Conceptual Explanation of FIR Filters
As technology marches on, FIR (Finite Impulse Response) loudspeaker presets are becoming increasingly common, and with good reason – they’re not just a marketing buzzword. FIR filters offer some real benefits in pro audio applications – and, like other tool – they come with their own drawbacks and considerations. I am often asked how FIR filtering works. For a more technically rigorous explanation, I highly recommend this article from Eclipse Audio, developer of the excellent FIR Creator software. Here, however, we’ll avoid plunging into the math and instead keep to the conceptual shores. Those familiar with the under-the-hood mathematics will pardon the broad-strokes explanation presented below. For a look at how manufacturers leverage the benefits of FIR for loudspeaker design, see this interview with my friend Sam Feine.
We start with a very important, foundational principle: time and frequency are inextricably linked. Mathematically, T = 1/f. T represents period, the time it takes for a wave to complete one cycle. f represents frequency, or the number of cycles per second. This formula tells us that these two quantities are, mathematically speaking, two sides of the same coin. Different frequencies take different lengths of time to go through a cycle. So we could say “hey, let’s talk about that signal that cycles 200 times per second.” That’s 200 Hz. We could also say “Hey, let’s talk about that signal that takes 5 milliseconds to complete a cycle.” That’s also 200 Hz. We’re just describing it in a different, but equally valid way.

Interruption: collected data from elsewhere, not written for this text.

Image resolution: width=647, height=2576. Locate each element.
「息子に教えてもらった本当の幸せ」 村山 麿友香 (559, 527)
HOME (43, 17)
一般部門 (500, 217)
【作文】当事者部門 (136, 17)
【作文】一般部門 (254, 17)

There’s a set of mathematical operations called transforms that take in time-domain data (a waveform) and spit out frequency-domain data (spectral analysis), or the other way around. This is how spectrum analyzers work – even the basic RTA app on your phone – it looks at the audio signal picked up by the microphone (level varying over time) and transforms that into the frequency domain, displaying the frequency content of that signal.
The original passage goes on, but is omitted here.